Watch a robot navigate the Google DeepMind offices using Gemini

Generative AI has already shown a lot of promise in robots. Applications include natural language interactions, robot learning, no-code programming and even design. Google’s DeepMind Robotics team this week is showcasing another potential sweet spot between the two disciplines: navigation.

In a paper titled “Mobility VLA: Multimodal Instruction Navigation with Long-Context VLMs and Topological Graphs,” the team demonstrates how it has implemented Google Gemini 1.5 Pro to teach a robot to respond to commands and navigate around an office. Naturally, DeepMind used some of the Every Day Robots that have been hanging around since Google shuttered the project amid widespread layoffs last year.

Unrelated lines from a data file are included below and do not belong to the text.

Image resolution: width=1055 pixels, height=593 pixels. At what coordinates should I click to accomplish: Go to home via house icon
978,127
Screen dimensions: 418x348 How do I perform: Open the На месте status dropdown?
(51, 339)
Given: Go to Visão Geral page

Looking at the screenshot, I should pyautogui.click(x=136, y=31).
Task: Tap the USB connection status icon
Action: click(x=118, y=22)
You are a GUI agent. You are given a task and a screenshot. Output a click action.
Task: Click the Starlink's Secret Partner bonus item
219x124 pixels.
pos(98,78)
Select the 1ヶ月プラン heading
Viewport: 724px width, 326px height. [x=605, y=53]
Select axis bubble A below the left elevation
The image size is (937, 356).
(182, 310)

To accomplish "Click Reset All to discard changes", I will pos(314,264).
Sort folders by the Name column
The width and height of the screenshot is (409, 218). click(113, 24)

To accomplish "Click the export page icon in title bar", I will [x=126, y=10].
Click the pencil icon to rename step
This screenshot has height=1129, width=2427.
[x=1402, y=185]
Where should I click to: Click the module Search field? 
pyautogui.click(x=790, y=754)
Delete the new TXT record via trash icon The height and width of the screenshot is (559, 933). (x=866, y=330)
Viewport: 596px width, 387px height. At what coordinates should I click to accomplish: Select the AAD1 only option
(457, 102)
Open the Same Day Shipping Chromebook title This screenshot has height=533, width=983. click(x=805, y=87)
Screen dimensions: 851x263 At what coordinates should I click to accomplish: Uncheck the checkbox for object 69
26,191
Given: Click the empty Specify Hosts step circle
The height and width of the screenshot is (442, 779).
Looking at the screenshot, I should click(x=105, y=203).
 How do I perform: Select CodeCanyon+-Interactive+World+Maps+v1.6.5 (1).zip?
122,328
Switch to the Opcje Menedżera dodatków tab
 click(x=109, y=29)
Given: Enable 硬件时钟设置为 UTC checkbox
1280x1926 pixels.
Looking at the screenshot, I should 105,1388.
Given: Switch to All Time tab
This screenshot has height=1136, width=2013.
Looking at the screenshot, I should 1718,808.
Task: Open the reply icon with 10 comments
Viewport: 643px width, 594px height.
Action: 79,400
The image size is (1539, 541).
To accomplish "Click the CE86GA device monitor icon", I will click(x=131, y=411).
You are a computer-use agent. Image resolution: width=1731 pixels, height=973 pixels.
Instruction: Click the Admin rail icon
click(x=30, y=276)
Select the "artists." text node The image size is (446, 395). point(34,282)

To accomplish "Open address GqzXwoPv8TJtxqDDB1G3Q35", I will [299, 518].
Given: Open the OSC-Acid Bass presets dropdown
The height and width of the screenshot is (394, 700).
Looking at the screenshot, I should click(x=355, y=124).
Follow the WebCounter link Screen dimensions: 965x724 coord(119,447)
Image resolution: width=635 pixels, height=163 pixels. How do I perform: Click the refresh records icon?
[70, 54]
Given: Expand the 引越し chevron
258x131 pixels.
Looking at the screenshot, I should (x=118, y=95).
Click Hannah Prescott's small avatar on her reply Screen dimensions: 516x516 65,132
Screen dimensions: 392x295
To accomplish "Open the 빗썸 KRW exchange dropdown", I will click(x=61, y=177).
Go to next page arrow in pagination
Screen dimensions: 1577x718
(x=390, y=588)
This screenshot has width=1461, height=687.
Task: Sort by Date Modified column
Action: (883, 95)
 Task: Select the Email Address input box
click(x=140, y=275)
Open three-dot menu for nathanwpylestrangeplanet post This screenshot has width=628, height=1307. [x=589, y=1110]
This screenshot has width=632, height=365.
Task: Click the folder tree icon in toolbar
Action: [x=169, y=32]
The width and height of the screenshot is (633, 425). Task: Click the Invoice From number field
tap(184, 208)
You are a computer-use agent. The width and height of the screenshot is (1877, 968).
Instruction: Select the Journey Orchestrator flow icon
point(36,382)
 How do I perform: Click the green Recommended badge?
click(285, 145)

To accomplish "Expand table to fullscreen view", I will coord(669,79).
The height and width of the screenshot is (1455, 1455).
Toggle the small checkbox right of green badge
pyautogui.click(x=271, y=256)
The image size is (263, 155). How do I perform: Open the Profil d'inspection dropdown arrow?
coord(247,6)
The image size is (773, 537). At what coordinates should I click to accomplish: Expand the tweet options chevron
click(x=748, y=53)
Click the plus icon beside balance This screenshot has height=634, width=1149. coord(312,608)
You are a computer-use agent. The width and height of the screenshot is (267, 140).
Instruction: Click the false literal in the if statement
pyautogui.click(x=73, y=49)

In a series of videos attached to the project, DeepMind employees open with a smart assistant-style “OK, Robot,” before asking the system to perform different tasks around the 9,000-square-foot office space.

Image Credits: Google DeepMind

In one example, a Googler asks the robot to take him somewhere to draw things. “OK,” the robot responds, wearing a jaunty yellow bowtie, “give me a minute. Thinking with Gemini …” The robot then proceeds to lead the human to a wall-sized white board. In a second video, a different person tells the robot to follow the directions on the whiteboard.

A simple map shows the robot how to get to the “Blue Area.” Again, the robot thinks for a moment before taking a long walk to what turns out to be a robotics testing any. “I’ve successfully followed the directions on the whiteboard,” the robot announces with a level of self-confidence most humans can only dream of.

Prior to these videos, the robots were familiarized with the space using what the team calls “Multimodal Instruction Navigation with demonstration Tours (MINT).” Effectively, that means walking the robot around the office while pointing out different landmarks with speech. Next, the team utilizes hierarchical Vision-Language-Action (VLA) to “that combin[e] the environment understanding and common sense reasoning power.” Once the processes are combined, the robot can respond to written and drawn commands, as well as gestures.